6. As regards the partition it seems to me that the two brothers when they divided did not intend to divide the office; they expressly leave the office to be controlled by the will and, if they wanted to divide the office to the extent to which the law allows a division, they would certainly have fixed some turns of management, each brother managing it by turns. The question as to what the rights and liabilities of the brothers or their heirs Would have been had there been such a division of management is not free from difficulty. But it is unnecessary for us to go into the question, because in the present case there has not been such a division and we are to look to the will to see what their rights are. Returning to the will, they take the. right to management as joint tenants. There has been no partition between the brothers of this office nor is there any suggestion in the pleadings that after the death of one of the brothers there has been such a severance either by conduct or otherwise between the widow and the 1st defendant, the surviving brother. It is therefore unnecessary to go into, the question whether Minakshi Achi v. Somasuridaram Pillai ILR (1920) M 205. which has been referred to by Mr. T.M. Krishnaswami Aiyar rightly lays down the law if there was a partition. As there has been no partition of the office and as the 1st defendant is the sole surviving male member of the family, I think the plain-tiff has no right to manage the property along with the 1st defendant. The right survives to him alone. In the view I take the learned Subordinate Judge was right in dismissing the suit. The appeal fails and is dismissed with costs.

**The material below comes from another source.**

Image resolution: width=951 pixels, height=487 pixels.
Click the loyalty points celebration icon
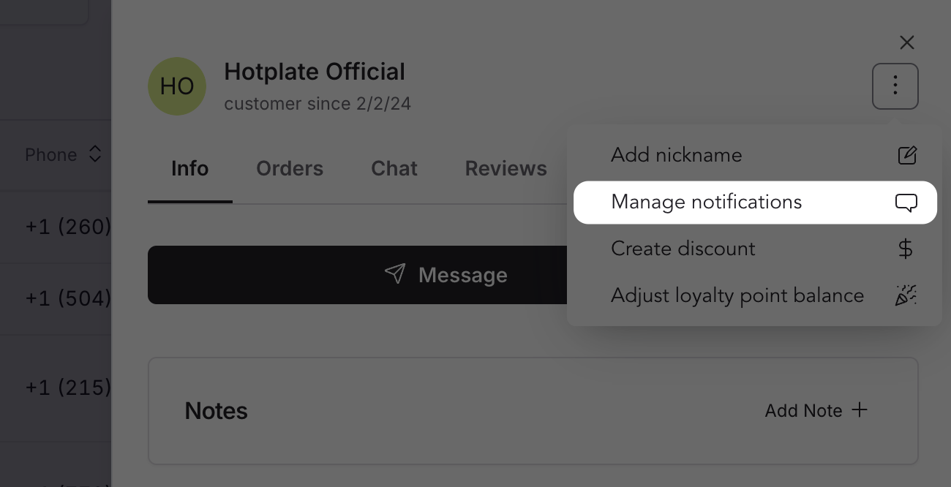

7. This appeal refers to a charitable trust founded by one Sappanimuthu Nadar. The trust has been created by a will which has been filed in the case as Ex. A. Under that will he made his two sons who were the only other members of the joint family of himself and his sons the trustee of the trust. The words 'creating the trust' are cited in the judgment of my learned brother just now delivered and I need not refer to that again. There is an express provision there that the properties are not to be alienated or even partitioned but that the two brothers were to take the properties jointly and enjoy them jointly and carry out the provisions of the trust which are set out. Subsequent to the death of Sappani-muthu Nadar there was a partition between the two brothers, and that partition is evidenced by Ex. B which has also been filed in the case. One of the brothers Kandaswami Nadar died subsequently leaving a minor son called Rajappa Nadar. He also died and the plaintiff Salakshi Ammal who is his mother and the widow of Kandaswami Nadar succeeded to a woman's estate in the properties which had fallen to the share of Kanda-swami. She has brought this suit to have it declared that she was entitled jointly with the 1st defendant, the surviving brother, to manage this trust estate. The Subordinate Judge before whom the case came on for hearing had dismissed the suit without taking any evidence except the two documents al-ready referred to, Ex. A and B. He has held that the 1st defendant is the sole surviving trustee now and that the plain-tiff has no right to manage the trust. The plaintiff has appealed to us.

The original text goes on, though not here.